In Francia è stato introdotto un incentivo con l’obiettivo di ridurre lo spreco nel settore del tessile. Per spingere a riparare i propri abiti per usarli ancora invece di buttarli via, la Francia ha varato il bonus riparazioni. Esso ha due obiettivi: favorire un consumo più responsabile e ridurre lo spreco di abbigliamento. Il bonus rammendo entrerà in vigore nei prossimi mesi. Prevede che chi riparerà abiti o scarpe potrà godere di un bonus di sconto che va dai 6 ai 25 euro. Per sostituire un tacco si avranno 7 euro di sconto, 8 per la suola, 8 anche per aggiustare una cerniera rotta. Un modo per ridurre l’impatto ambientale e creare occupazione nel settore della riparazione.

La misura potrebbe approdare anche in Italia, su proposta dell’associazione del comparto Lapam Federimpresa. La Lapam è un’associazione di imprese artigiane che operano nel settore della riparazione, del riciclo e del recupero di materiali.
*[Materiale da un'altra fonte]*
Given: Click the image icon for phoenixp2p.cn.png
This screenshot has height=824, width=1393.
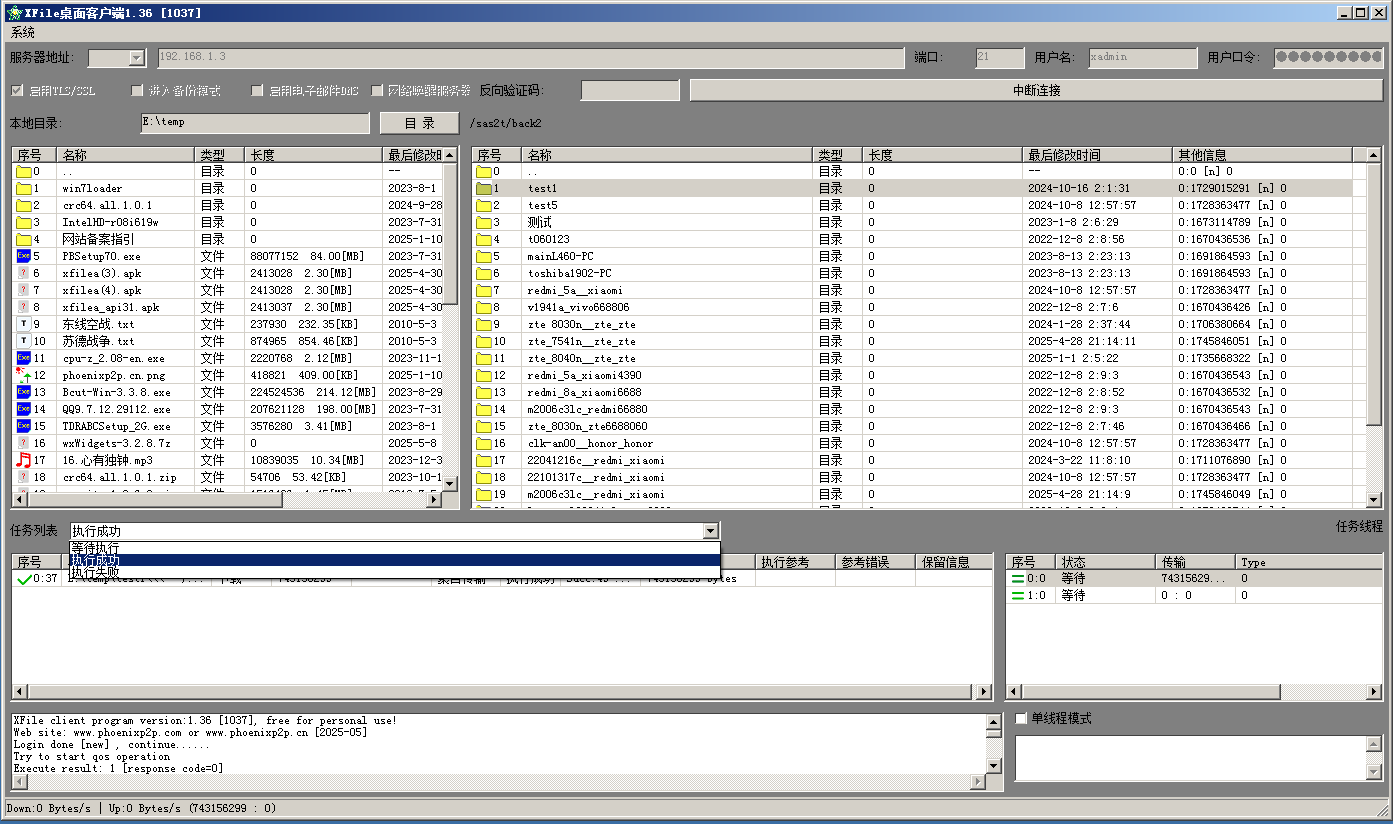Looking at the screenshot, I should pyautogui.click(x=24, y=375).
L’associazione ha già presentato una proposta di legge al Parlamento italiano per l’introduzione di un bonus rammendo simile a quello francese.

Su TikTok, seguito per lo più dal mondo giovanile, sono virali i video che mostrano nel dettaglio come riparare, sistemare e ridare vita a vecchi capi di abbigliamento.

Questo ritorno all’ago e filo e all’arte del rammendo, indica un’attenzione maggiore alla sostenibilità, collegandosi ai temi ambientali. Una delle trend forecaster di TikTok che conta 438mila follower; Mandy Lee, ha predetto che il rammendo sarà una delle tendenze più diffuse nel 2025.

L’Europa, in fondo ricorda agli stati membri che dovranno rendere obbligatoria entro il 2025 la raccolta differenziata dei vecchi indumenti usati. Questo significherà per l’Italia la necessità di riorganizzare e strutturare in modo più lineare e tracciabile la filiera dei rifiuti tessili provenienti dalle persone. Inoltre, non meno importante, questo obiettivo dovrà portare con sé una riflessione sulla qualità dell’abbigliamento.